Note on k/K: Although the SI system makes an absolute use of a lower case k for a thousand because the upper case K is for a degree kelvin, remember that the computer use of the SI system has never been standardized into the SI’s base or derived units and many sources suggest that a capital K can also be used for a thousand.
A KB or a Kb cannot be mistaken for a kelvinbyte or kelvinbit because it doesn’t make sense. Also, since the binary system doesn’t make use of subdivisions and thus does not possess the lower case d, c, m and other prefixes, only the k being lower case would make for an inconsistent notation.
For these reasons, the IEC chose to have the kibibyte with a capital K and many often use a capital K for a kilobyte and a kylobit. Note that the use of a lower case k (ie. kiB) for a kibibyte is not accepted.
As the writer of this article though, I am a very purist person when it comes to standards. Since the kilobyte and the kilobit are both borrowing on the SI standard, I think they should use a lower case k, regardless of application. However this hasn’t been standardized, and you can use whichever you think is better. The review here under uses a lower case k.
1 bit (b) = 1 bit (b) 1 byte (B) = 8 bit (b) 1 kilobyte (kB) = 1000 bytes (B) 1 megabyte (MB) = 1000 kilobytes (kB) 1 gigabyte (GB) = 1000 megabytes (MB) 1 terabyte (TB) = 1000 gigabytes (GB) 1 kibibyte (KiB) = 1024 bytes (B) 1 mebibyte (MiB) = 1024 kibibytes (KiB) 1 gibibyte (GiB) = 1024 mebibytes (MiB) 1 tebibyte (TiB) = 1024 gibibytes (GiB)
Higher prefixes can be seen here for the SI system, and here for the IEC system.
Kibibits, mebibits and else also exist, effectively meaning bit multiples at the power of 2, exactly like kibibytes, mebibytes and company. However, the IEC pretty much created this standard just for the sake of it, as it isn’t really useful. Maybe in the future 1024 bit architectures will be called 1 kibibit architectures, but most architectures are far from 1024 bit in any cases.

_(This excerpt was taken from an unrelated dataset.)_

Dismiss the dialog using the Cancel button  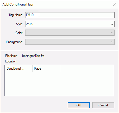click(x=103, y=105)
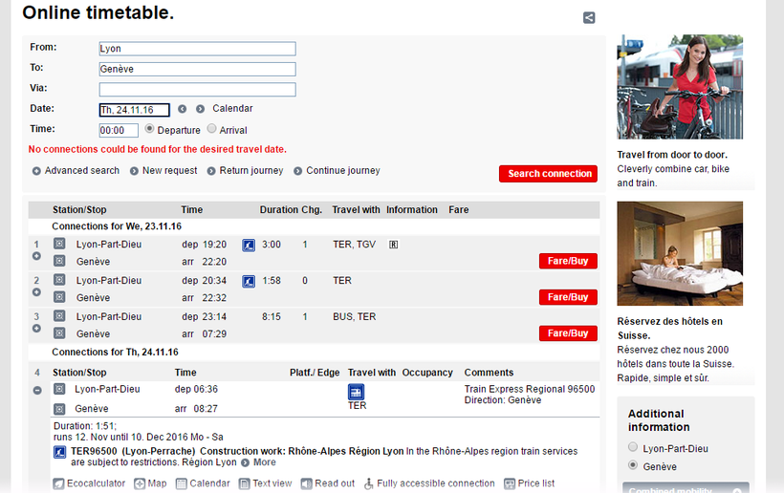Open the Price list icon
This screenshot has width=784, height=493.
pos(510,483)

Also, another notation exists for bits instead of b. Literaly using the full word bit instead, however invariable. The SI prefix is the traditional k, M, G, etc. and the IEC prefix is Ki, Mi, Gi, etc. So this goes like this: Kibit, Mibit, Gibit. The IEC seems to particularily encourage this notation to further distinguish between a byte and a bit traditionnally only being difference by a lower and an upper case.